GMAC Says Marano to Replace Jones as CEO of ResCap (Update2)
GMAC LLC, the auto and mortgage
finance company, named Thomas Marano chairman and chief executive
officer of its Residential Capital LLC unit, succeeding Jim
Jones.
Marano, 46, will remain an employee of Cerberus Capital Management LP, majority owner of GMAC, and report to GMAC's CEO Alvaro de Molina, the New York-based company said in a statement. Jones elected to leave, the company said.
Last month, GMAC arranged more than $60 billion of new and refinanced credit after rising foreclosures left ResCap on the brink of bankruptcy. The package gave ResCap a one-year extension on $11.6 billion of bank facilities and $2.5 billion of new credit to finance home lending. General Motors Corp. sold 51 percent of GMAC to New York-based Cerberus in 2006.

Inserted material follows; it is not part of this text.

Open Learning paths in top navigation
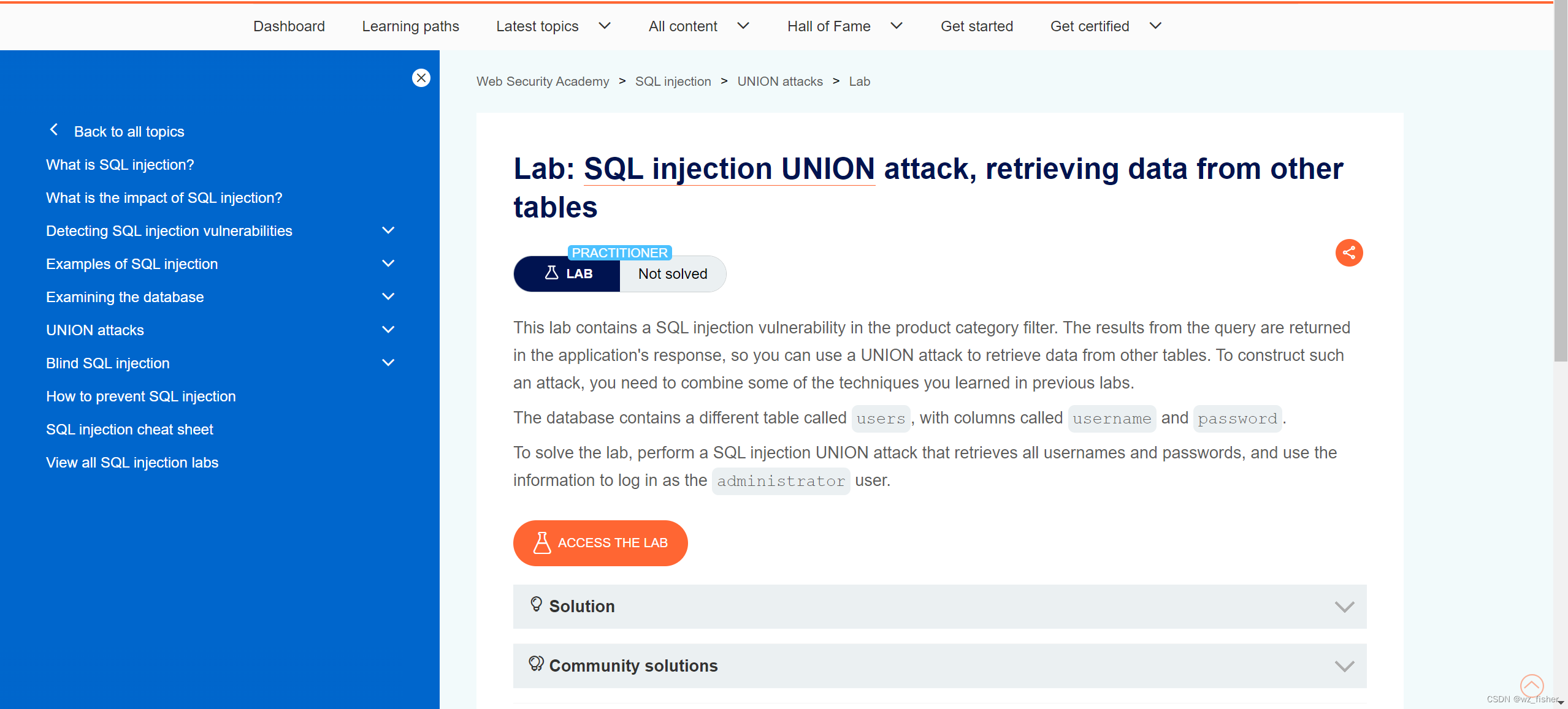 click(x=410, y=26)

``These management moves will further bolster the leadership team at ResCap and provide a diverse set of talents and skill sets as we work to stabilize the company and weather the near- term market challenges,'' de Molina said in the statement.

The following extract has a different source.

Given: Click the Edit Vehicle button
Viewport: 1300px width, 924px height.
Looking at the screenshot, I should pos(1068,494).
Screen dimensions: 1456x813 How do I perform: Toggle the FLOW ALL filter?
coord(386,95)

Tony Renzi, chief operating officer of ResCap's U.S. residential funding group, was appointed to the newly created position of ResCap COO. Jerry Lombardo, a Cerberus employee, will join Minneapolis-based ResCap as treasury executive, the statement said.

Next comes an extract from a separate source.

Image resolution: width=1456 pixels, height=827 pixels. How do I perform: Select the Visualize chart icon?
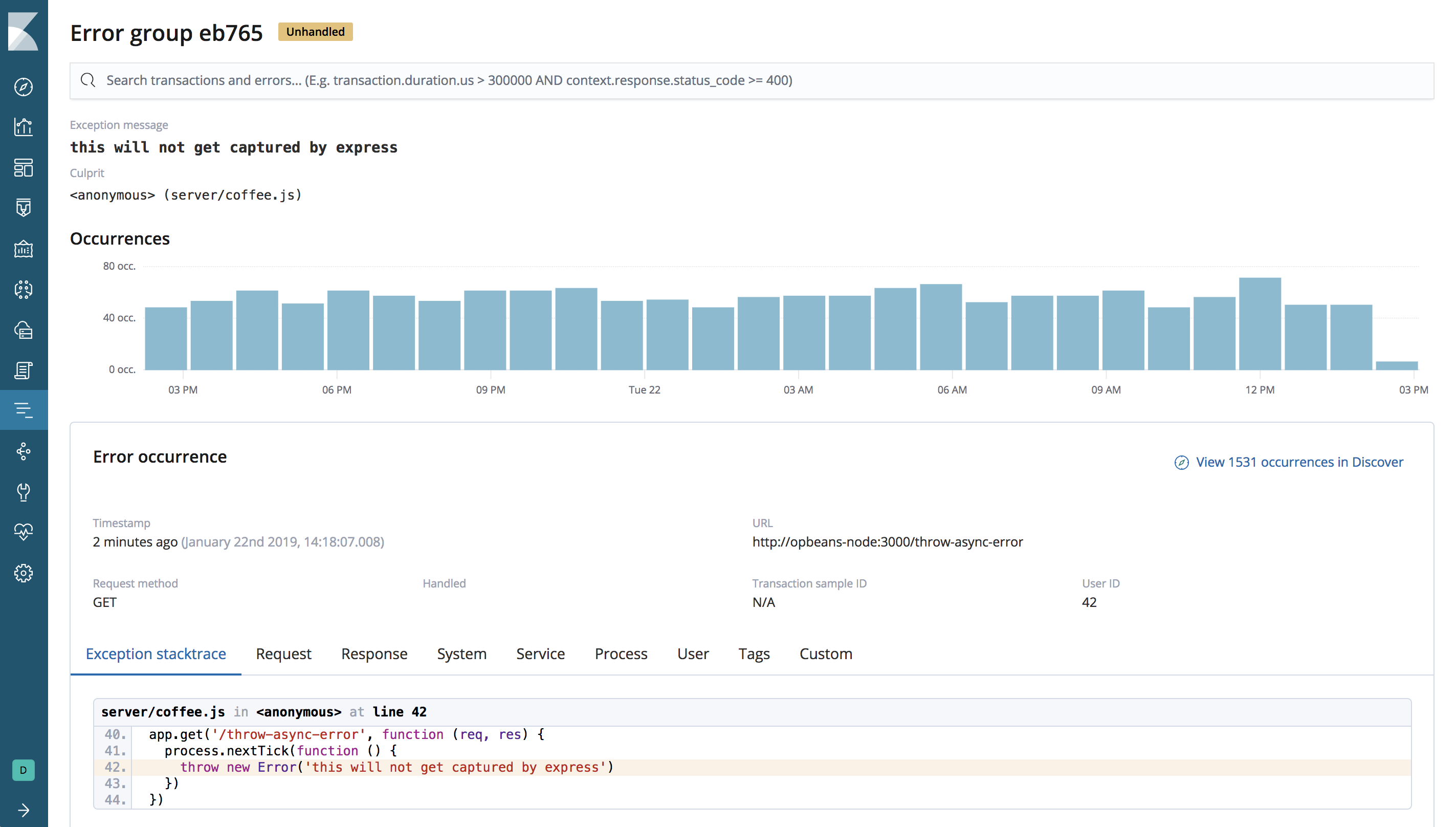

Marano was appointed non-executive chairman of ResCap's board in April, when he also joined Cerberus as a managing director. De Molina was named CEO of GMAC in March, four months after Sam Ramsey became chief risk officer.
Bear Stearns
Prior to arriving at Cerberus and ResCap, Marano spent more than 25 years at Bear Stearns Cos., the New York-based securities firm that was bought by JPMorgan Chase & Co. There he was head of mortgage and asset-backed securities and last year was assigned to help unwind two hedge funds that collapsed because of losses on bonds linked to subprime home loans.
As head of ResCap, he'll work to turn around a mortgage company that's recorded $5.3 billion of losses in the past six quarters amid the worst housing crisis since the Great Depression.
In 2006, ResCap was the 12th biggest U.S. subprime lender with more than $21 billion of mortgages, according to trade publication Inside Mortgage Finance.